Unlike squamous CIN where there is a lot of information about factors that influence repeat excision the data for CGIN is less abundant. Older data suggested that there was a high incidence of residual disease because of skip lesions but more recent studies suggest that the risk is much lower. Young et al. reported that the risk of residual disease was 55 % if initial excision margins were positive but only 13 % if they were negative [18]. In a large meta-analysis of 1,278 women treated for CGIN the incidence of residual disease was only 2.6 % in women with negative margins [19]. Kurina and al-Nafussi examined 121 cases of CGIN and found that if there was at least 3 mm of normal endo-cervical epithelium between the CGIN and the excision margin then there was no evidence of residual disease [20]. Li and Zhao in a recent review of 136 cases of AIS (HG-CGIN) found that at the time of hysterectomy the incidence of residual disease was 0 % if the prior conisation specimen had negative margins. There was only one case of recurrent disease in this group. In the group of women with positive cone margins 48.6 % had residual disease at hysterectomy [21]. The above data has confirmed that conservative management of completely excised CGIN is acceptable and now become the standard of care.

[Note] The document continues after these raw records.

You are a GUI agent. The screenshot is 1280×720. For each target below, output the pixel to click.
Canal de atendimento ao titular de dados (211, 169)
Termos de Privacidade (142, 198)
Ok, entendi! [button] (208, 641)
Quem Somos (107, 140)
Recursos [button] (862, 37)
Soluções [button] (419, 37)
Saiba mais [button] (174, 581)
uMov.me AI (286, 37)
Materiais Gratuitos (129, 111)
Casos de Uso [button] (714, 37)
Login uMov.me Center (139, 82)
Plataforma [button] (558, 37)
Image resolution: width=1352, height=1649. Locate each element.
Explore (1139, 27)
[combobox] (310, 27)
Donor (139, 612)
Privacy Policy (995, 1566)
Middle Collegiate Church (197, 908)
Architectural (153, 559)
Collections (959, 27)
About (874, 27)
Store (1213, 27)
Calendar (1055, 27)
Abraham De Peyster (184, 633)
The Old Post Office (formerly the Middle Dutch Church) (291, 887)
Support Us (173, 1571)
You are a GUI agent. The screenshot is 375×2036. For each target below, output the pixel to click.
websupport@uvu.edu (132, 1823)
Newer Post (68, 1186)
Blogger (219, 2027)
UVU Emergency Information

Although this is a variant of squamous intra-epithelial neoplasia it can be found co-existing with CGIN. There are no colposcopic features described for SMILE and it is best managed according the co-existing CIN or CGIN.

All British cervical screening programmes recommend cervical cytology follow-up after treatment for CGIN. Concerns over the sampling and shedding of the endo-cervical canal has resulted in this group of women being excluded from using high risk HPV testing within the test of cure setting. Kitchener et al. reported a case of adeno-carcinoma that developed in a woman despite having negative cytology and negative for HR-HPV [22]. Intensive cytology follow-up, 6 and 12 months and a further 9 annual cytology samples is recommend. The presence of endo-cervical cells is a mandatory of the sample if it is to be reported as negative. In situations where the endo-cervical canal is stenosed due to conisation an additional endo-cervical brush sample may be required if the ecto-cervical brush cannot access the higher portion of the canal. A recent development in the English Cervical Screening programme has seen this recommendation change. Women will now have two samples taken, six and then 18 months after treatment. If the cytology is negative reflex HR-HPV testing will take place. If both samples are negative for both cytology and HR-HPV then the woman will be returned to normal re-call.